Lors de l'intervention, la perforation de l'artère iliaque survient et nécessite deux transfusions sanguines homologues, la transfusion autologue prévue s'avérant insuffisante.
Ces transfusions sanguines sont validées par le Conseil d'Etat. Le Conseil d'Etat considère que la patiente n'ayant pas été informée du risque de perforation de l'artère iliaque et de ses conséquences, les directives anticipées qu'elle avait écrites et exposées n'avaient pas été pensées et rédigées en connaissance de cause. Devant l'urgence de la situation, les médecins étaient fondés à considérer que les directives anticipées étaient " manifestement inappropriées ou non conformes à la situation médicale du patient".
- Le refus de manoeuvres médicales en vue d'écarter l'application des directives anticipées.

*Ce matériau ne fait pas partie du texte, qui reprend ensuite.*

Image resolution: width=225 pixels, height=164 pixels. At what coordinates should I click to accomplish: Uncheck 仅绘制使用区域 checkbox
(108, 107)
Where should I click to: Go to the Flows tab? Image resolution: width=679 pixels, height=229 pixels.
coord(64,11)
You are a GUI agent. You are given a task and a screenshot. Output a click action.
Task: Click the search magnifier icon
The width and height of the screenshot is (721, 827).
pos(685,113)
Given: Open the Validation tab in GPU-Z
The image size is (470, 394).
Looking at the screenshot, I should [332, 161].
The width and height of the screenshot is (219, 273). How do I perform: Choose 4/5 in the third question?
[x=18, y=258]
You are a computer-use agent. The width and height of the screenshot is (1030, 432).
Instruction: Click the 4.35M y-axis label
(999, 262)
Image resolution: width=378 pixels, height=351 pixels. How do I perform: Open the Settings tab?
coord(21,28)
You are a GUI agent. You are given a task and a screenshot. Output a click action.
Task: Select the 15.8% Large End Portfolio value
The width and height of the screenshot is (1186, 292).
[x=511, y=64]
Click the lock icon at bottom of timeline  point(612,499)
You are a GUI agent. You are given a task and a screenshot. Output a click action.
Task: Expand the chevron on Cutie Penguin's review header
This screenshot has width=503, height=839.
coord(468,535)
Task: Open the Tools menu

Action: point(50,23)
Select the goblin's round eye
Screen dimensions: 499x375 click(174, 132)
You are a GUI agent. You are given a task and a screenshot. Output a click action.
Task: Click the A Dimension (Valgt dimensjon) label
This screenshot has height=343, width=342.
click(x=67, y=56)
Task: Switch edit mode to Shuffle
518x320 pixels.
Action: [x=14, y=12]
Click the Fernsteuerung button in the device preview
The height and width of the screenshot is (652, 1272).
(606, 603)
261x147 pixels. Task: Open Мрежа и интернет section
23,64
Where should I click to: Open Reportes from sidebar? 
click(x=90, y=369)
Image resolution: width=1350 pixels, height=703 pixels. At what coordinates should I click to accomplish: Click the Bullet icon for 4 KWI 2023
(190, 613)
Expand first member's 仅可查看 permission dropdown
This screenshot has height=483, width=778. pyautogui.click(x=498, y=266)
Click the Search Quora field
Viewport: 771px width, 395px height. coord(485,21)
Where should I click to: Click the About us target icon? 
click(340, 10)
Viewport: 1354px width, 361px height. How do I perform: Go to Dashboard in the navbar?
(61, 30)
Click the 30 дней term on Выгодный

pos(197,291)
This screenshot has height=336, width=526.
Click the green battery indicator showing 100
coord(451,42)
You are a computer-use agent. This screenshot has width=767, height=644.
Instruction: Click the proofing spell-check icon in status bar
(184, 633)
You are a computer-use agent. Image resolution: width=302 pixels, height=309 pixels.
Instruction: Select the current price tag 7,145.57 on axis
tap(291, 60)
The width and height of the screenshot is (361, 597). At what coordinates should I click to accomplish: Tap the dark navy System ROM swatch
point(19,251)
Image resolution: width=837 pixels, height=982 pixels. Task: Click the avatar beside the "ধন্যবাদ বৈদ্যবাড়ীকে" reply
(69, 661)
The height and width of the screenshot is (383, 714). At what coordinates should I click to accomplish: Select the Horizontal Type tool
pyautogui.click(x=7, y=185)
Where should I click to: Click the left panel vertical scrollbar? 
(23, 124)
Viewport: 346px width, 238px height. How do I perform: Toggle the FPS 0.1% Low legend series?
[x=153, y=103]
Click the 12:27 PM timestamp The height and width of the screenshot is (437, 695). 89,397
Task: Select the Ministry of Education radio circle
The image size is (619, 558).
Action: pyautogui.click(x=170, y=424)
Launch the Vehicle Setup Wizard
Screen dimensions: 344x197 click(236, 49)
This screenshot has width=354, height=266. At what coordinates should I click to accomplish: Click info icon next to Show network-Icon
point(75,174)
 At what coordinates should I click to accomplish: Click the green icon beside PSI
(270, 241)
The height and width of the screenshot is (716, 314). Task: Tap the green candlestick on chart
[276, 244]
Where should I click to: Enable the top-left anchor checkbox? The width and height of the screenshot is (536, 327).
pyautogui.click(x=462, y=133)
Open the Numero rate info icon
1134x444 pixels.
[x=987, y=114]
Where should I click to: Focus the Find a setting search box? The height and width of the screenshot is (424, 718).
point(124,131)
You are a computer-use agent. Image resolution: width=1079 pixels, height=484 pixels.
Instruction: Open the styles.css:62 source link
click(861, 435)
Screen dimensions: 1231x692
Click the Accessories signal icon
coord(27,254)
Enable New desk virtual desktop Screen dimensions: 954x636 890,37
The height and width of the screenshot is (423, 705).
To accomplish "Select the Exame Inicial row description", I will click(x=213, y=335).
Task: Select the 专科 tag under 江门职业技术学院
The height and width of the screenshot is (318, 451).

"Toute personne majeure peut rédiger des directives anticipées pour le cas où elle serait un jour hors d'état d'exprimer sa volonté. Ces directives anticipées expriment la volonté de la personne relative à sa fin de vie en ce qui concerne les conditions de la poursuite, de la limitation, de l'arrêt ou du refus de traitement ou d'acte médicaux. (...) Les directives anticipées s'imposent au médecin pour toute décision d'investigation, d'intervention ou de traitement,(...)" (article L1111-11du code de la santé publique)
Il n'en va pas de même lorsque, suite à une dégradation progressive de l'état de santé de la patiente et l'échec d'autres traitements alternatifs, la patiente exprime et réitère le refus de recevoir une transfusion sanguine homologue.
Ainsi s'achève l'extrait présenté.